I'm looking for a function $f_p(x)$ with real parameter $p>0$ satisfying $$ \int_0^\infty f_p(x)x^{s-1}dx=e^{-p\psi(s)} $$ where $\psi(s)$ is the usual digamma function. The inverse Mellin formula is $$ f_p(x)=\frac{1}{2\pi i}\int_{c-i\infty}^{c+i\infty}x^{-s}e^{-p\psi(s)}ds $$ Normally we would try the residue theorem; this is possible but there are essential singularities and it is not obvious (to me) how to find the residues.
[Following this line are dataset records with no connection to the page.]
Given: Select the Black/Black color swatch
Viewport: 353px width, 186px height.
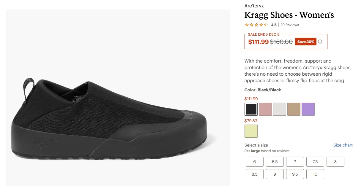Looking at the screenshot, I should [251, 109].

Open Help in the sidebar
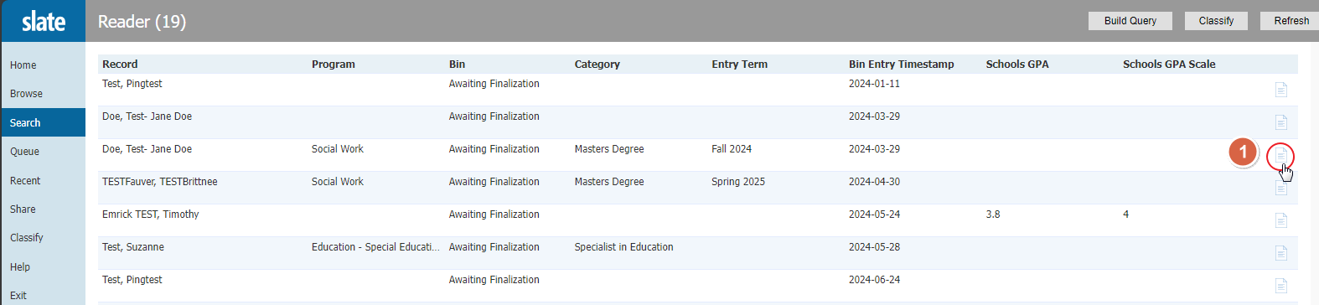[x=20, y=267]
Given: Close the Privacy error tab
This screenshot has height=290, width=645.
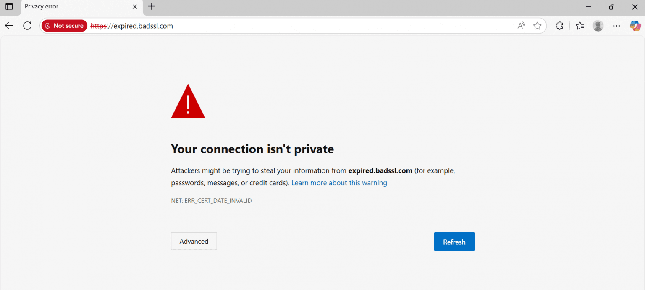Looking at the screenshot, I should click(134, 7).
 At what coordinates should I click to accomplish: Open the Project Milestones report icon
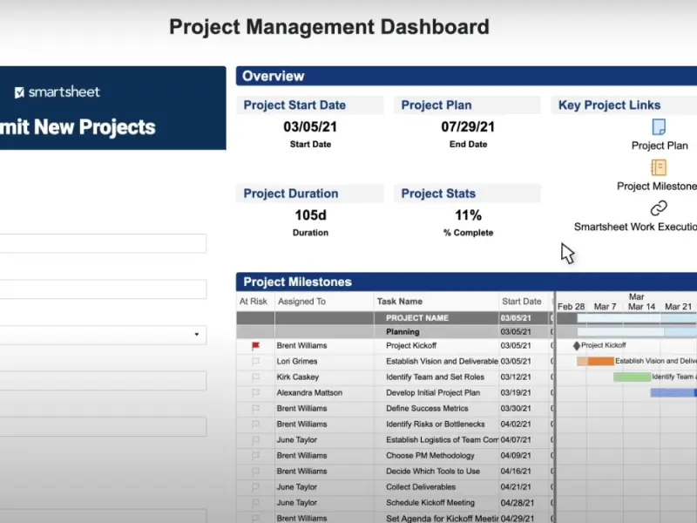click(659, 167)
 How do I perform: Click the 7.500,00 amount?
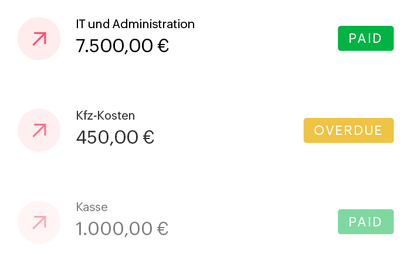tap(114, 46)
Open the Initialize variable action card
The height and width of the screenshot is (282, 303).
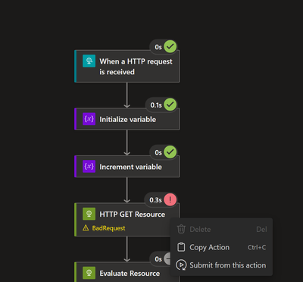click(127, 119)
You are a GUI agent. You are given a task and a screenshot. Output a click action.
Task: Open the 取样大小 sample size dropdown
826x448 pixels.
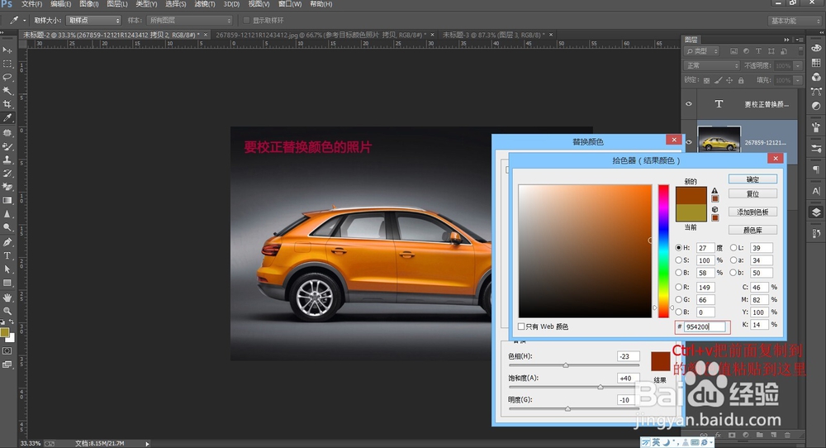point(94,20)

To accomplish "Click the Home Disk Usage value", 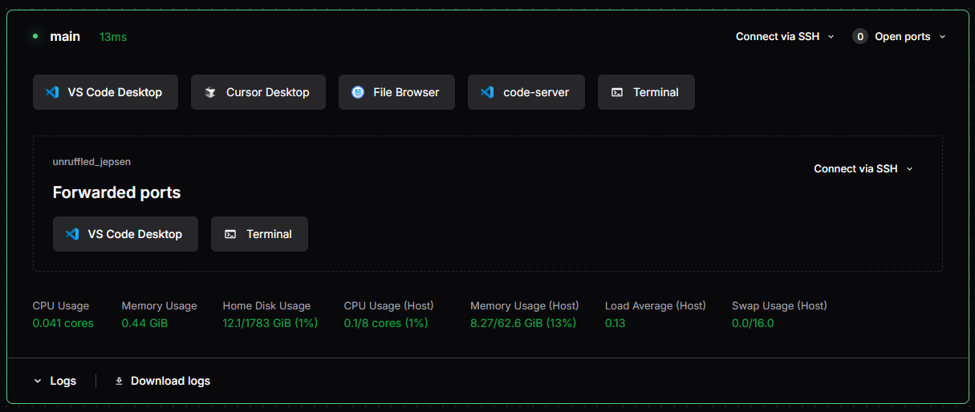I will pos(270,323).
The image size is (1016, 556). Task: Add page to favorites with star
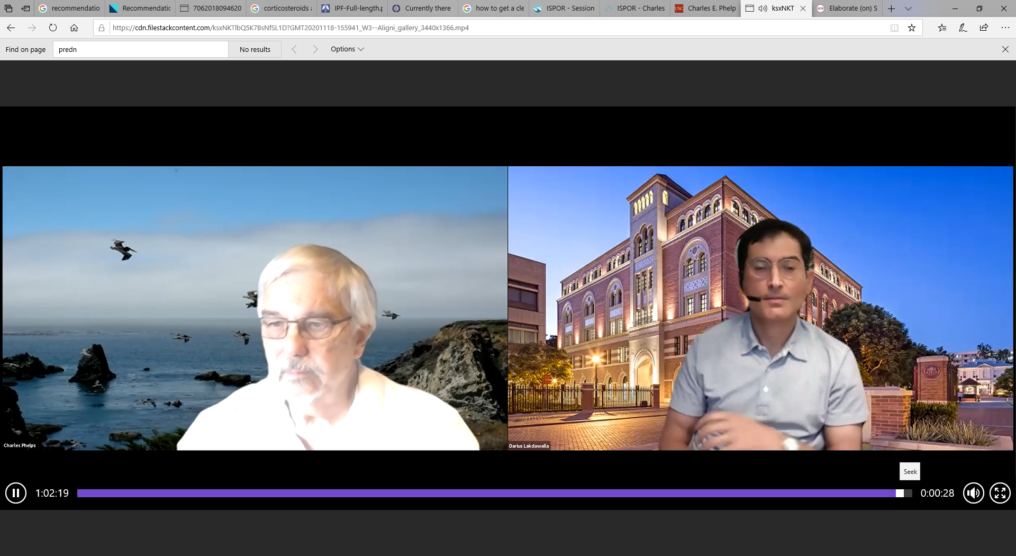click(912, 28)
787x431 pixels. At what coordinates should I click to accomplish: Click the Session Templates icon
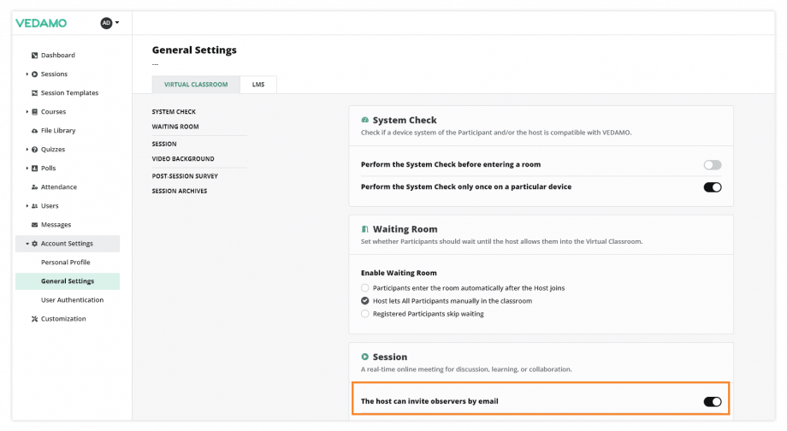[x=34, y=93]
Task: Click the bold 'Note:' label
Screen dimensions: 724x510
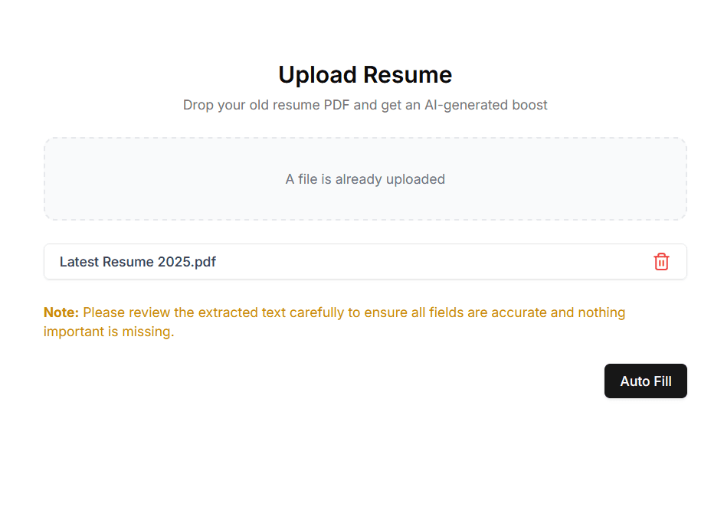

The preprint www.arxiv.org/abs/1312.1604 gives asymptotic expansions for the exponential of the digamma function that may be useful.
Now cross-posted to math.stackexchange
Edit: I think $f_p(x)$ is supported on the unit interval; note that the first integral is positive and does not grow exponentially with $s$. Expanding in the relevant Chebyshev polynomials, ie
$ f_p(x)=\sum_{n=0}^\infty F_{n,p}\frac{T_{2n}(\sqrt{x})}{\sqrt{x(1-x)}} $
and noting that the digamma at integer values is just the harmonic numbers, $\psi(n)=H_{n-1}-\gamma$, we have
$ e^{-p(H_n-\gamma)}=\sum_{m=0}^\infty F_{m,p}\int\frac{T_{2m}(\sqrt{x})}{\sqrt{x(1-x)}}x^ndx=\sum_{m=0}^n\frac{\pi F_{m,p}}{2^{2n-1}} \frac{n (2n-1)!}{(n+m)!(n-m)!} $
where $n(2n-1)!$ is taken to be unity when $n=0$. The integral was done on mathematica by choosing values of $n$ and observing a pattern (would be good to have a reference/proof). This gives an explicit set of equations to find the $F_{m,p}$. These can then be used to reconstitute $f_p(x)$ numerically, using 200 terms in the expansion. The plot shows $f_p(x)$ for $p\in\{1/3,2/3,\ldots,4\}$ from top to bottom near $x=1$, ie behaviour roughly as $c(1-x)^{p-1}$. Convergence starts to break down at both ends of this range of $p$ (the observed oscillations).
But the question remains as to whether $f_p(x)$ can be expressed explicitly in terms of known functions.